Pulmonary Edema & Acute Mitral Regurgitation

Written by:

In today’s noon report, we work through the case of a 66M, no known medical history, who presents with severe hypoxemia after 2 weeks of SOBOE and an episode of chest pain 2 days prior. Initial ddx included acute heart failure exacerbation vs pneumosepsis.

Eventually, he was found to have cardiogenic pulmonary edema due to acute MR from a ruptured posterior papillary muscle after missed MI!

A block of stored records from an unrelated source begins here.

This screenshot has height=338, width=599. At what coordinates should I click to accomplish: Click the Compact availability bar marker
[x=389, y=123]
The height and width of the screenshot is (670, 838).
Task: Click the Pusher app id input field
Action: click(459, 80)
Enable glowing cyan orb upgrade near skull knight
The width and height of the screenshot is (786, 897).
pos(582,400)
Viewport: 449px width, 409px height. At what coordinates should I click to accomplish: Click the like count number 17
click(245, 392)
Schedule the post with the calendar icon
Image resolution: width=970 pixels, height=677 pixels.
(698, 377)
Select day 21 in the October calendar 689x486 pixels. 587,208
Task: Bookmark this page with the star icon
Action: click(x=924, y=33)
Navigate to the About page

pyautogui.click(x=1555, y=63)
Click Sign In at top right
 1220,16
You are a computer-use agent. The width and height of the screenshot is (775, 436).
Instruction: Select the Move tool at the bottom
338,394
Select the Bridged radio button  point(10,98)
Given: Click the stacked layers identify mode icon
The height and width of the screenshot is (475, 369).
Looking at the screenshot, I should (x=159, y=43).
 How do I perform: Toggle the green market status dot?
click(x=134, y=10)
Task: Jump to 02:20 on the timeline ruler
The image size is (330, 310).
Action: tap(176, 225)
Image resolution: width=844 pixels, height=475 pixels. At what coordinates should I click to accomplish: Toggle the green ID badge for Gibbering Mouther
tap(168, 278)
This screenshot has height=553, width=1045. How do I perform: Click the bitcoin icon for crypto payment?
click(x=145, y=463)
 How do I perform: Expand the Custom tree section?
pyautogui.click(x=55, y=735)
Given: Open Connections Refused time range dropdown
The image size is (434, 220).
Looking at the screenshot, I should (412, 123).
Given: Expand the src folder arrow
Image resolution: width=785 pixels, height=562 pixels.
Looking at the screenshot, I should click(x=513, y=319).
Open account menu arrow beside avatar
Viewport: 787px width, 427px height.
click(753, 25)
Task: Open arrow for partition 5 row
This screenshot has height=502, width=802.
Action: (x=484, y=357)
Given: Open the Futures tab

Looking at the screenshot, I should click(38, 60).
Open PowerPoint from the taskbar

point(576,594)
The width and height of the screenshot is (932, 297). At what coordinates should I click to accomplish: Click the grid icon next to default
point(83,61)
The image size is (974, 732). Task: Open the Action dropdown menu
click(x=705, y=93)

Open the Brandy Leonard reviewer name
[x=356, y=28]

See the didactic slide deck (including ECG and echo) here.

Key takeaways:

  • Differential diagnosis for acute (flash) pulmonary edema:
    • Increased preload (volume overload, acute AR or MR)
    • Decreased contractility (MI, new onset tachyarrhythmia)
    • Increased afterload (HTN, e.g. in renovascular HTN)
  • Acute MR in native valves:
    • Ischemic usually from papillary muscle rupture/ displacement
    • Nonischemic usually from ruptured mitral chordae tendinae (flail leaflet) due to:
      • Myxomatous disease (MVP)
      • Infective endocarditis
      • Rheumatic heart disease
      • Spontaneous rupture, trauma
  • Clinical manifestations:
    • Decrescendo early systolic murmur heard at LSB or base is classic; if the jet is posteriorly ejected the murmur may be easier heard at the back
    • However, acute MR may be silent – absence of systolic murmur does not reliably rule out MR
    • In a minority of cases can result in asymmetric pulmonary edema which can mimic lobar pneumonia!
  • Management
    • Medical stabilization
      • Reduce afterload (target lowest BP needed to perfuse organs) – vasodilators
      • Reduce preload – diuretics, venodilators, NIPPV
      • Maintain MAP (inotropes e.g. low dose epinephrine, dobutamine)
    • Definitive management requires intervention (interventional cardiology or cardiothoracic surgery) for mitral valve repair/ replacement!